▸ **TASK DETAILS**
In the records below, the part to copy starts at the line containing "Click the magnifying glass search icon" and goes to the last line; output it exactly, without pictures.

(Recorded data)
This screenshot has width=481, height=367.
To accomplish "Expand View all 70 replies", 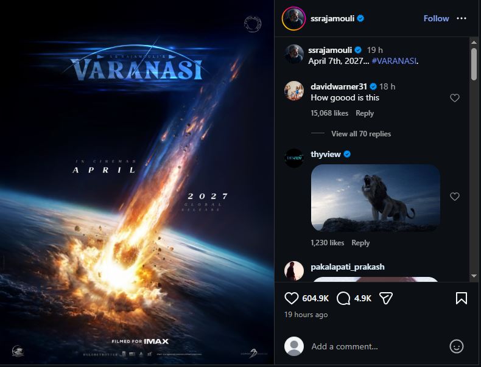I will pyautogui.click(x=361, y=134).
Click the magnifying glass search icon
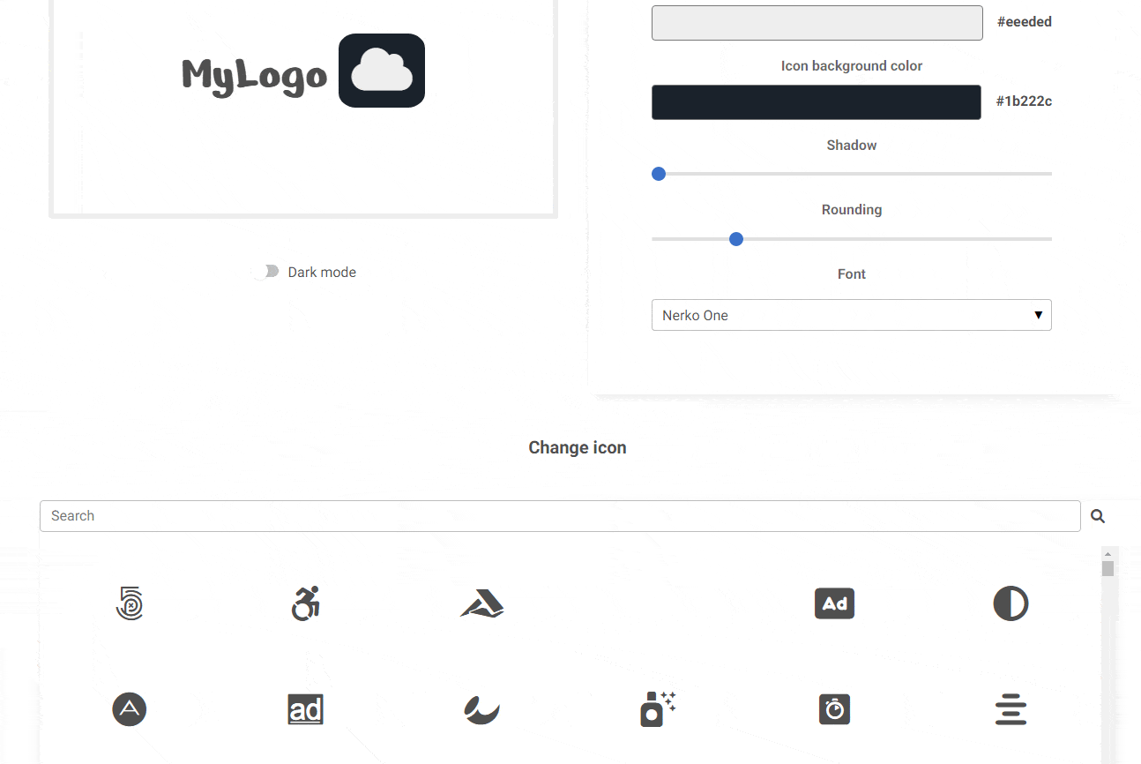This screenshot has width=1141, height=764. click(1098, 516)
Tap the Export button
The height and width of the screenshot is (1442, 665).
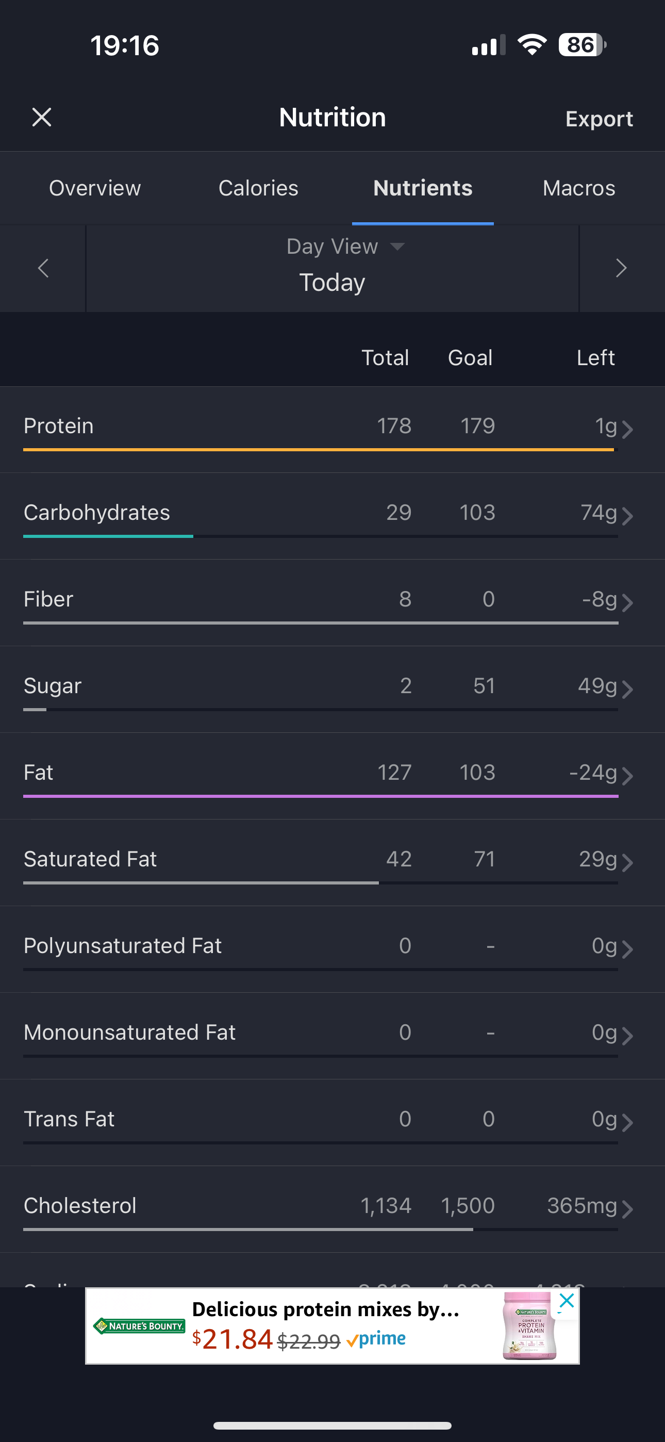point(599,119)
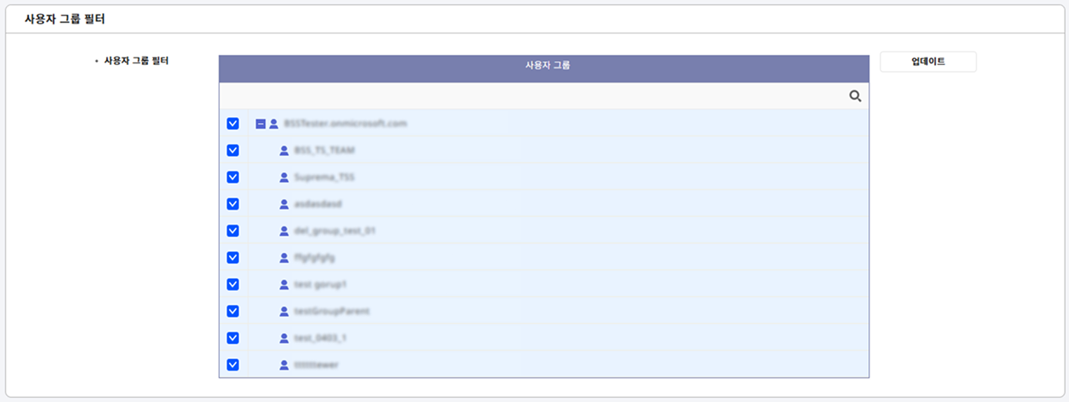Select the Suprema_TSS group row
The image size is (1069, 402).
[325, 177]
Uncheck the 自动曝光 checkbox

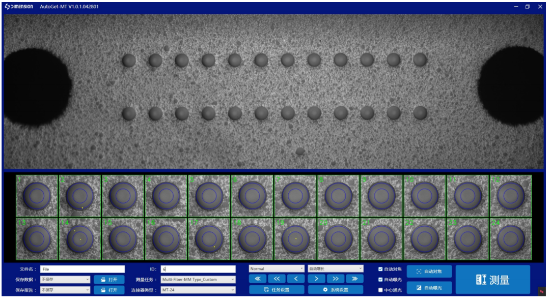(x=380, y=279)
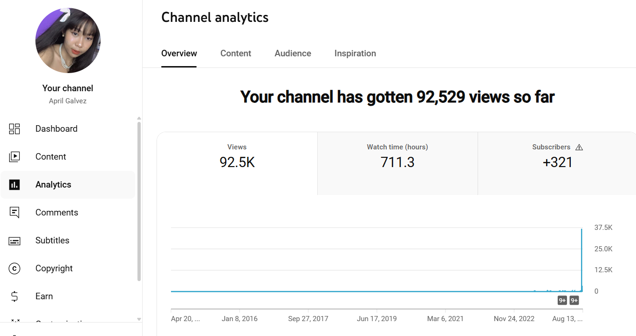Select the Subscribers metric card

tap(557, 163)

▸ **ANSWER SPACE**
Click the magnifying glass search icon
This screenshot has width=1141, height=764. click(1098, 516)
Tap the Export button
The height and width of the screenshot is (1442, 665).
point(599,119)
Select the Suprema_TSS group row
The image size is (1069, 402).
[325, 177]
Uncheck the 自动曝光 checkbox

(x=380, y=279)
Select the Subscribers metric card

tap(557, 163)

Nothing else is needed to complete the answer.